About speeds of CPU yea i know its nubish

No this is wrong see the pm i sent you it would be 133 x 16 which is you fsb x multiplier, this wil give you your speed of 2.128 Ghz which is the speed for games and ect,
Hope this helps,
 
O)k yea but you didnt answer my one question
The motherboard im getting runs at 400 Mhz and my processor says 133 Mhz but does that make any differnce at all?
 
yes, a 2700+ athlon i equivellant to a 2.7Gz pentium. even though the cloc speed is technically slower, this is because AMD Althol chips perform 9 GPU opperations in a clock cycle whilst a pentuim only performs something like 6...

so there is more opperations per clock cycle,

performance for the home user is measure at the most basic level by the processor speed, and front side bus speed...
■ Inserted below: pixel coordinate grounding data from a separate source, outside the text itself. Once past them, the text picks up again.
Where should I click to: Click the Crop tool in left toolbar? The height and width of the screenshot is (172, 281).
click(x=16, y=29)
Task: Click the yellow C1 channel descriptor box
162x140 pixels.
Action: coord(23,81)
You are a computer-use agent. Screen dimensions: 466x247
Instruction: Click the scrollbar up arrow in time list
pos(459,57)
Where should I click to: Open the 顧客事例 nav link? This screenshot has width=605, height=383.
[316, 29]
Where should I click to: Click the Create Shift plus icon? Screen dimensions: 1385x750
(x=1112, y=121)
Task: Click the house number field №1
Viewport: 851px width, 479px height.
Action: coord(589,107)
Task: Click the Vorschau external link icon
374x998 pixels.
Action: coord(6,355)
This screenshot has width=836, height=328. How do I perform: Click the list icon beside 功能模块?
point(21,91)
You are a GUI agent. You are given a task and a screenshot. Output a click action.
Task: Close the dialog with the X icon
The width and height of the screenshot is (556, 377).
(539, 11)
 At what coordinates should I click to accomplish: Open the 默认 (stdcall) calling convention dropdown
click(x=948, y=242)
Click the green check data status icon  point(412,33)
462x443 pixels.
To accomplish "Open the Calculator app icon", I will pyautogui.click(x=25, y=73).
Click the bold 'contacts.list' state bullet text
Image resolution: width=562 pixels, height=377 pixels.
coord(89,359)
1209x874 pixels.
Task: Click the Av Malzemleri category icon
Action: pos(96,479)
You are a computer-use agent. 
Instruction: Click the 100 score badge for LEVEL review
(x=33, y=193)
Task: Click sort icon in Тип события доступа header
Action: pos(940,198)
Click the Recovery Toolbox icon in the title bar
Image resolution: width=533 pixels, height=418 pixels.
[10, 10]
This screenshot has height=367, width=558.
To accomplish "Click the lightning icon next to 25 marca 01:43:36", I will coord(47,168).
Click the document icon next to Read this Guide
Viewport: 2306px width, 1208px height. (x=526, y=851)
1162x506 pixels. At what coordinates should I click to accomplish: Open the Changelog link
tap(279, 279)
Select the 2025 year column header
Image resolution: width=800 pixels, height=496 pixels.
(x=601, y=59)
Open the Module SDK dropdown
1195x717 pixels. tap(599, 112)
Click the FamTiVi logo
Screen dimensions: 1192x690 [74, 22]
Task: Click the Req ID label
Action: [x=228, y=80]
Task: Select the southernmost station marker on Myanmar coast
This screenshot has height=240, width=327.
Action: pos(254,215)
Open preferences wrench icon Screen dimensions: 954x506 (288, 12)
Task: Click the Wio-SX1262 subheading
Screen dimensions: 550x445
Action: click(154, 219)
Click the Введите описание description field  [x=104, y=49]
(I.E Atholons look like they perform lesser)...
however profesionally processing power is measured in Floating point opperations per second.

which is where AMDs seem to accelerate over pentiums, where clock speed is a constant factor...

what you upgrade is really up to you...
however...

Most mother boards have a maximum clock speed, that is to say they wno't take high end chips...

I know that my mother board has the fastest chip it will take, but the cost of the board and chip was les than the cost of the better board, same chip and the a new chip in the future...
and that does still apply if I have to buy a new boardto upgrade...

IMHO, the best upgrade money can buy is definitly more RAM.
 
Also are you sure that chip is 2700? surely it'sthe 1700+ that rums a 1.3GHz


2000+ athlon runs at 1.6GHz
 
PsychopathicFre said:
What?!? My chip right now wont work in the mother board i want to get?!?!

Heres teh mobo
http://www.newegg.com/Product/Product.asp?Item=N82E16813130458

So your sure my chip right now wont work in this?

No, as long as it is the barton core 333MHz or 400MHz Throurghbred core, it will function just fine on that motherboard.

Also, root, it has nothing to do with the processes per clock. It is the pipelines. Pentium4 processors use a 20 CPU Pipeline interface whereas the AMD Processors use 8 CPU Pipelines per wafer. This is why AMD is vastly superior to Intel. :D Good idea though, but actually, they process 16 bits per crest and trough, making 32bits. The new 64bits enable 32bits per crest and trough of each hertz function wave, which is how the processors do 64bit memory extensions, AKA Athlon64s and EM64.